Legal Affairs in Software Asset Management


Yesterday I had a meeting with a member of the Legal Department in our organization to discuss a number of issues in a (purchase) contract software. It struck me that the colleague had a good eye for all legal snags in the contracts when it comes to penalty clauses.

In general, within a legal department it is all about mitigating contractual risks in contracts in HR or buildingcontracts. However, when it comes to the legal consequences of accepting EULAs and licensing models, then understanding this department is less.

In this case the software manufacturer proposed contractual provisions with a penalty because the manufacturer would deliver the software without any technical protection mechanisms. The manufacturer normally delivers the software with a dongle. However, the infrastructure of the organization is fully virtualized, and a (hardware) dongle does not apply and therefore not accepted.
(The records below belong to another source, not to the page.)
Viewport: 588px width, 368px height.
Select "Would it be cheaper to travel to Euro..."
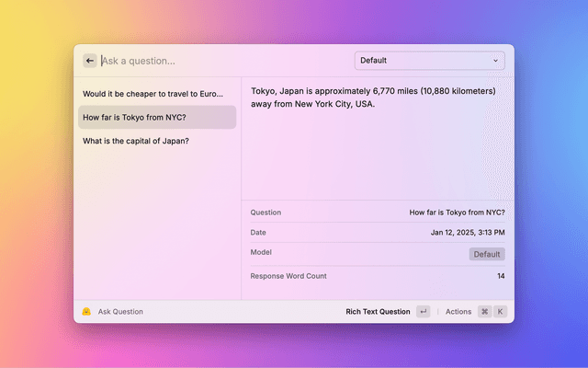(x=153, y=94)
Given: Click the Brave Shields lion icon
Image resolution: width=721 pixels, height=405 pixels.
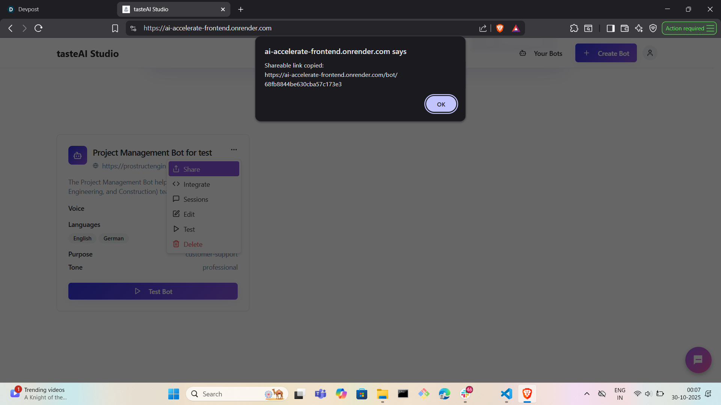Looking at the screenshot, I should (500, 28).
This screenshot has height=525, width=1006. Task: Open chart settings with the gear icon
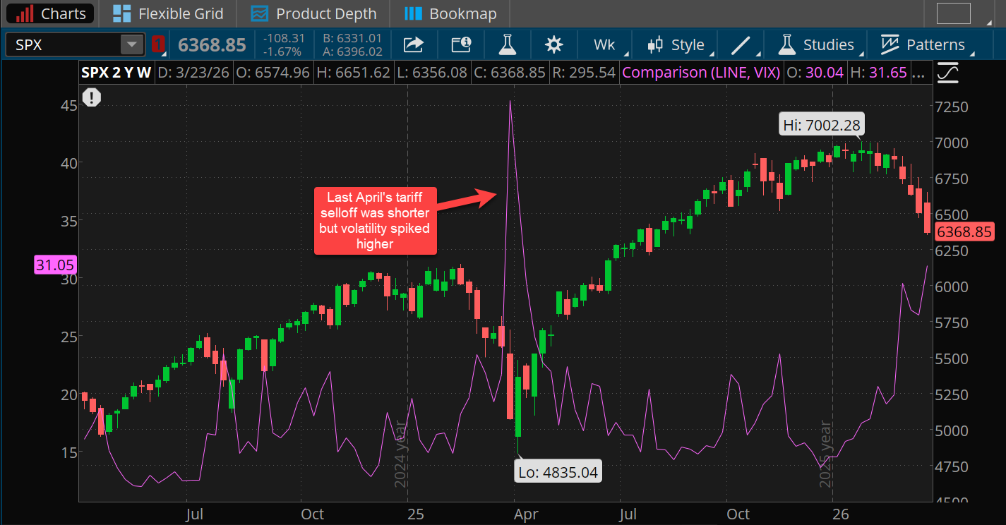[553, 44]
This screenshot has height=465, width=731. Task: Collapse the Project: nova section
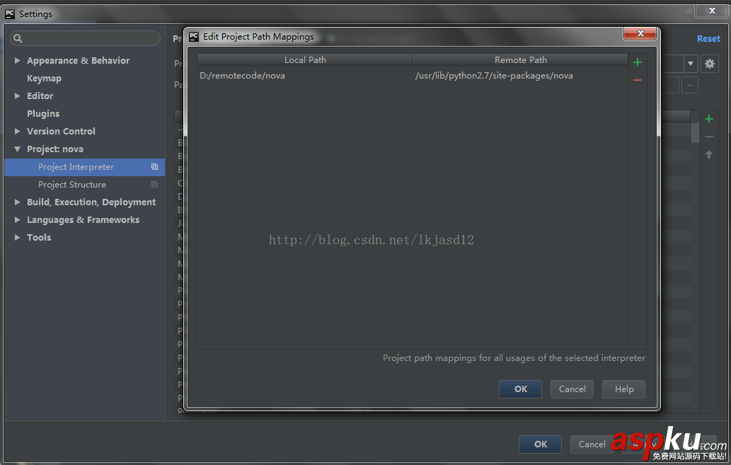16,149
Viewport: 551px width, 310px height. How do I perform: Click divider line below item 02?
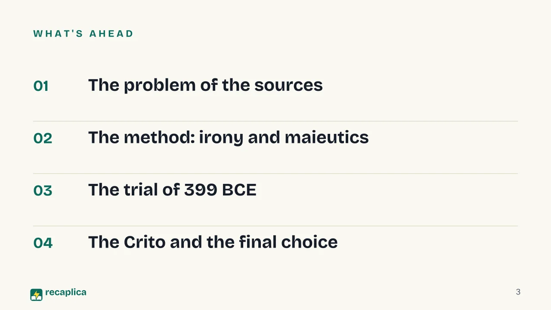pos(276,174)
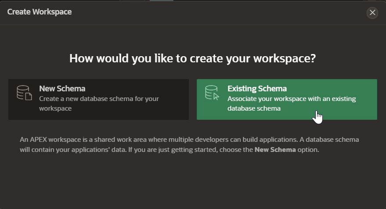The image size is (386, 209).
Task: Click the Existing Schema database icon
Action: point(211,91)
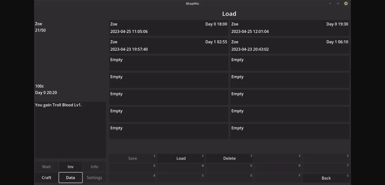Click the greyed-out Save button
The height and width of the screenshot is (185, 385).
132,158
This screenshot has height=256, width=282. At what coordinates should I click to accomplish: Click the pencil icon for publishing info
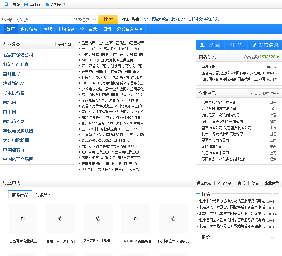pos(254,45)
For the sake of protection of intellectual property the manufacturer therefore proposed to include penalty clauses in the license agreement. In itself this is understandable, but if the determination is not limited, and also applies when the software is installed by a 3rd party deviant to the license model , the customer would also have to pay fines.

In addition, an audit clause and the requirement that the software should never be transferred to another party was discussed in the meeting. The latter is in contrast to the decision of the European Court in the UsedSoft vs. Oracle case. The department was unfamiliar with the ruling. Also, the possibility of using an audit protocol and a NDA in audits was not thought of.

All of the above makes it clear once again how necessary it is to involve the legal department of the organization when implementing software asset management and to make them fully aware of the different clauses regarding the use of licenses and license audits.